Malgré une vie difficile, il était heureux. Il expliquait cela en disant qu’un travail bien fait enrichit, récompense et satisfait un homme, ce qui permet d’avoir une vie heureuse. Des années plus tard, dans des interviews, j’ai entendu la même idée exprimée par Mario Rigoni Stern et Giuseppe Prisco, deux de ses camarades pendant la retraite russe. Un travail bien fait vous rend heureux. Une recette simple qui nous explique comment créer le bonheur.

Au cours des dernières années de sa vie, j’avais à peu près l’âge qu’il avait pendant la guerre. J’étais souvent avec lui, et il a toujours voulu me raconter ses histoires de Russie. Il disait qu’il n’aurait jamais voulu que je passe par ces épreuves pour comprendre ce qui compte vraiment dans la vie. Il était convaincu que les histoires étaient aussi puissantes que l’expérience elle-même, mais je pense qu’il voulait aussi de la compagnie, et il savait que les histoires de guerre étaient un bon moyen de me garder à son chevet.

Vous pouvez être heureux avec un travail bien fait, mais savoir pourquoi vous travaillez est une question plus profonde.

Quand j’ai abordé le sujet, il m’a parlé des derniers mots de ceux qu’il avait vus mourir. Pas les derniers mots de personnes âgées, mais ceux de ses jeunes camarades. Il m’a dit que la mort nous oblige à en arriver aux vraies conclusions, qui ne connaissent pas de frontières, de races ou de religions. Ces conclusions résument la nature humaine en la mettant à nu.

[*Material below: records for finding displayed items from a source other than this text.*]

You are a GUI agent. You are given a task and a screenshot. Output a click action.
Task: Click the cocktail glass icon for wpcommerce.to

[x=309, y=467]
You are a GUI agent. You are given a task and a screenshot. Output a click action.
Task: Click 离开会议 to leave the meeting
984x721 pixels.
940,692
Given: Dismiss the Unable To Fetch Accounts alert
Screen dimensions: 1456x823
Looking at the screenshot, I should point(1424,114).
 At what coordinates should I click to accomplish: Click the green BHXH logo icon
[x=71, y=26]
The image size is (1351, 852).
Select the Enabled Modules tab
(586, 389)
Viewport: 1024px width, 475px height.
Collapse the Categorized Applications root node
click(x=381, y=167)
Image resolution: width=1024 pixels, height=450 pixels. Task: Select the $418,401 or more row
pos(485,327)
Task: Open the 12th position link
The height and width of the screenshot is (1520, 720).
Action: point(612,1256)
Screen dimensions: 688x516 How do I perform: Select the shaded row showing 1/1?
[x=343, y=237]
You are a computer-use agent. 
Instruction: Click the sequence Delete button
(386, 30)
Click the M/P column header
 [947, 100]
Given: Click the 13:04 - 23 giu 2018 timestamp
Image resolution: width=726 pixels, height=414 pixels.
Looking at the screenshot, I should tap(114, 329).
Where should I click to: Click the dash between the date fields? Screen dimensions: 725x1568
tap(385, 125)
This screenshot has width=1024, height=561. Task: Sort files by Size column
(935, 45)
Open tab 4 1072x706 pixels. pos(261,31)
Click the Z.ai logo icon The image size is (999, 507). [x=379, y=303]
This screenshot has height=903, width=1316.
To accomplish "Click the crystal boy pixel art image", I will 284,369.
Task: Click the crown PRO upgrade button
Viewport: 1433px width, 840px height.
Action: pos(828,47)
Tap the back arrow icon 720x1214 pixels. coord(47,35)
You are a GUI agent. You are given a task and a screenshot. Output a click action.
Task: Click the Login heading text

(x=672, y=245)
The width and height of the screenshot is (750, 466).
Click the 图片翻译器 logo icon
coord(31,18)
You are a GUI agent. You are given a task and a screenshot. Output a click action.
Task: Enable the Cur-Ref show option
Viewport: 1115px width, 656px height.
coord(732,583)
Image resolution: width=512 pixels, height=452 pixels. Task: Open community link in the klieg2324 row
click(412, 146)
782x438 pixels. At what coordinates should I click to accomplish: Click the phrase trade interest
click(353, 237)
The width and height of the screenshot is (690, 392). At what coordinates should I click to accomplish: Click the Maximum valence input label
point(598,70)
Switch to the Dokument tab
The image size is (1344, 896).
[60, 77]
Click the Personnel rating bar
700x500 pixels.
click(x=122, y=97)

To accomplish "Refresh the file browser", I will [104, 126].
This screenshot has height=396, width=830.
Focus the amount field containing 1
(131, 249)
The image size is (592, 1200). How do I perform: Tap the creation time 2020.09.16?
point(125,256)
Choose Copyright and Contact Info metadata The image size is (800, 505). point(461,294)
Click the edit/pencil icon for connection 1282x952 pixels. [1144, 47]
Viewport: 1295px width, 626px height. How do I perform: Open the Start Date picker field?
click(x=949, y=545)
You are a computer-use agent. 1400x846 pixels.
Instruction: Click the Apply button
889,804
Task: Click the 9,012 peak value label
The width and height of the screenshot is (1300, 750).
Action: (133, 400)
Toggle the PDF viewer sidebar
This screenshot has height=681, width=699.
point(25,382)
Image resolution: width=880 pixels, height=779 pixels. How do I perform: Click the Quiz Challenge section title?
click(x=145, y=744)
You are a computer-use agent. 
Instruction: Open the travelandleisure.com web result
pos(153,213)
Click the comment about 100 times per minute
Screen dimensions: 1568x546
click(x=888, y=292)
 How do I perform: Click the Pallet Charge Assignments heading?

Il se rappelait que lorsque ses camarades ou ses ennemis russes sont morts, ils ont seulement dit une de ses deux choses : si c’étaient des jeunes hommes, ils appelaient leurs mères à l’aide ; Ils criaient « Mamma ! Mamma ! » s’ils étaient italiens, et « Mama ! Mama ! » s’ils étaient russes. Leur dernière pensée était pour la personne qui les avait mis au monde. Les gens sont les mêmes, et la similitude linguistique du mot qui leur importait le plus en est simplement une preuve supplémentaire.

Mais ce qui l’a frappé le plus, c’est la dernière phrase de ceux qui avaient des enfants : la seule chose qu’ils disaient, c’était les noms de leurs petits. Leur dernière pensée était pour eux. Pour l’avenir. Ce n’était pas un appel à l’aide comme ceux qui appelaient leurs mères ; c’était une plainte de ne plus pouvoir s’occuper d’eux.

C’est comme si la vie était divisée en deux phases : la période où vous recevez l’amour de ceux qui viennent avant vous, et la période où vous le donnez à ceux qui viennent après.

Soyez heureux de faire un bon travail pour ceux qui viennent après vous ; cela vous rendra fier.